Parameter	Description
`maxCorners`	Maximum number of features to track
`qualityLevel`	Minimum accepted quality of corners (0–1)
`minDistance`	Minimum Euclidean distance between features
`winSize`	Size of the search window for LK
`maxLevel`	Number of pyramid levels (handles larger motions)

2.2 Farneback Dense Optical Flow¶

Unlike sparse methods, dense optical flow computes a velocity vector for every pixel. Farneback's algorithm models the signal in a neighborhood with a polynomial expansion and estimates displacement.

import cv2
import numpy as np

def farneback_dense_flow_demo(video_path=0):
    """Compute and visualize dense optical flow using Farneback method."""
    cap = cv2.VideoCapture(video_path)
    if not cap.isOpened():
        print(f"Cannot open video: {video_path}")
        return

    ret, old_frame = cap.read()
    if not ret:
        return
    old_gray = cv2.cvtColor(old_frame, cv2.COLOR_BGR2GRAY)

    hsv_mask = np.zeros_like(old_frame)
    hsv_mask[:, :, 1] = 255  # Set saturation to maximum

    while True:
        ret, frame = cap.read()
        if not ret:
            break
        frame_gray = cv2.cvtColor(frame, cv2.COLOR_BGR2GRAY)

        # Compute dense optical flow
        flow = cv2.calcOpticalFlowFarneback(
            prev=old_gray,
            next=frame_gray,
            flow=None,
            pyr_scale=0.5,  # Pyramid scale
            levels=3,        # Number of pyramid levels
            winsize=15,      # Window size
            iterations=3,    # Iterations per pyramid level
            poly_n=5,        # Polynomial neighborhood size
            poly_sigma=1.2,  # Gaussian std for polynomial smoothing
            flags=0
        )

        # Convert flow to polar coordinates (magnitude, angle)
        magnitude, angle = cv2.cartToPolar(flow[..., 0], flow[..., 1])

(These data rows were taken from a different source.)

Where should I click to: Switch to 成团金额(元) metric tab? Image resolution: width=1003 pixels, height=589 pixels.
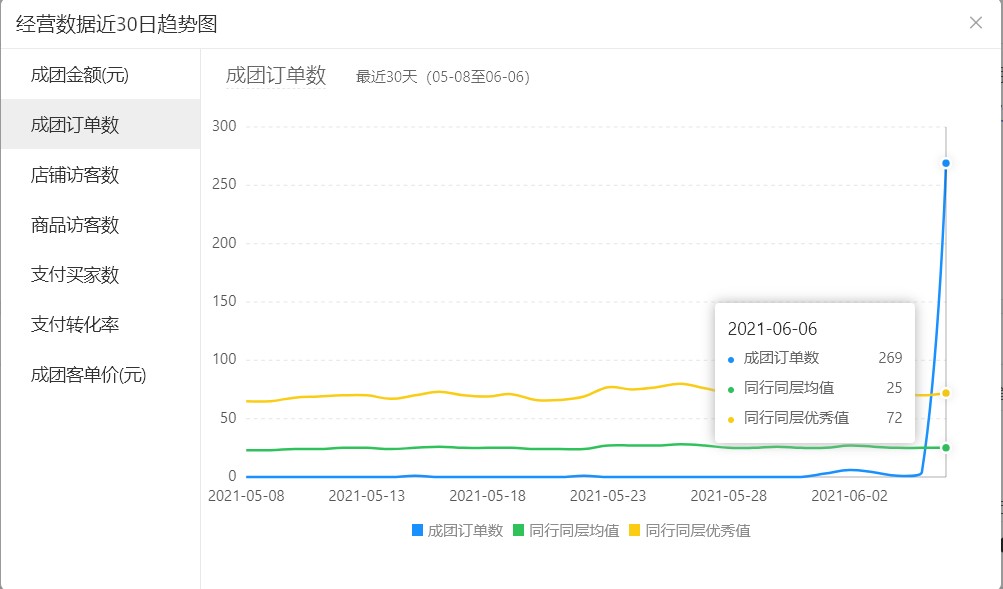click(x=80, y=75)
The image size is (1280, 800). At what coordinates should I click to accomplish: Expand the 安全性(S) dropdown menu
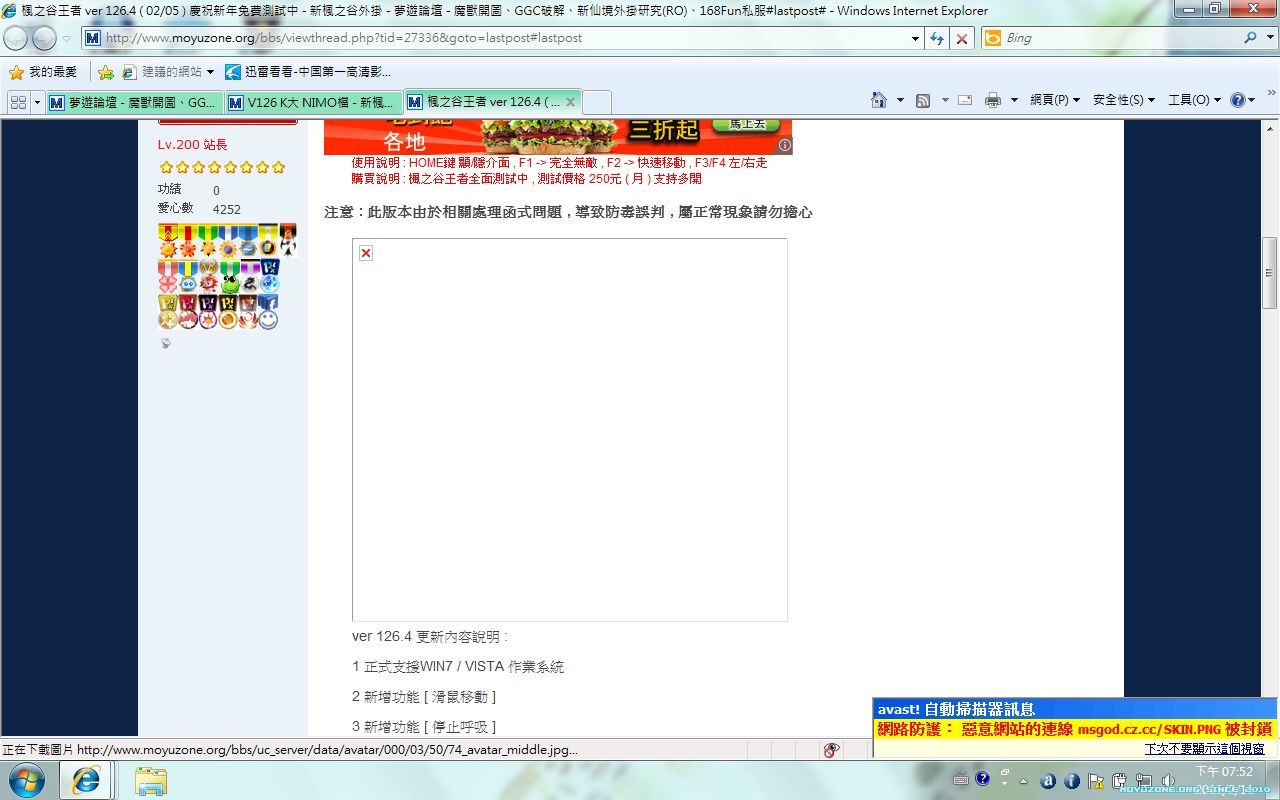tap(1123, 100)
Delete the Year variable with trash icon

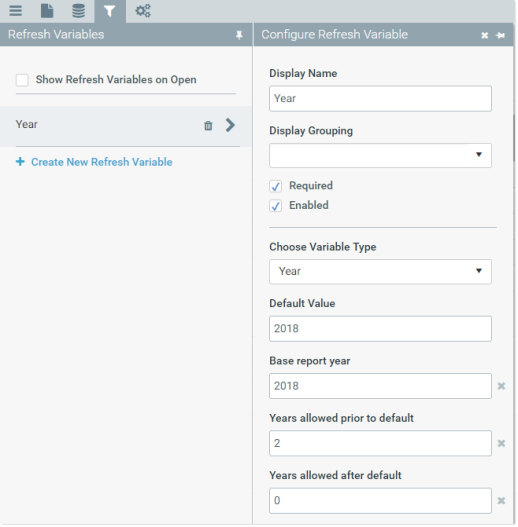[x=208, y=125]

        # Use angle for hue, magnitude for value
        hsv_mask[:, :, 0] = angle * 180 / np.pi / 2
        hsv_mask[:, :, 2] = cv2.normalize(
            magnitude, None, 0, 255, cv2.NORM_MINMAX
        )

        # Convert HSV to BGR for display
        rgb_flow = cv2.cvtColor(hsv_mask, cv2.COLOR_HSV2BGR)

        # Overlay on original frame
        overlay = cv2.addWeighted(frame, 0.6, rgb_flow, 0.4, 0)

        cv2.imshow('Dense Optical Flow (Farneback)', overlay)
        cv2.imshow('Flow Field', rgb_flow)

        if cv2.waitKey(30) & 0xFF == 27:
            break

        old_gray = frame_gray

    cap.release()
    cv2.destroyAllWindows()

if __name__ == '__main__':
    farneback_dense_flow_demo(0)

Interpreting the HSV color wheel visualization:

         0° (Red)    → motion right
        90° (Green)   → motion down
       180° (Cyan)    → motion left
       270° (Blue)    → motion up
   Brightness = speed

3. Kalman Filter for Tracking¶

The Kalman filter is the workhorse of object tracking. It provides an optimal (minimum variance) estimate of a linear system's state given noisy observations. Even when the true dynamics are mildly nonlinear (as in most tracking scenarios), it works remarkably well.

3.1 State Prediction¶

We model the object state as a vector. For tracking a bounding box center with constant velocity:

\[ \mathbf{x} = \begin{bmatrix} x \\ y \\ \dot{x} \\ \dot{y} \end{bmatrix} \]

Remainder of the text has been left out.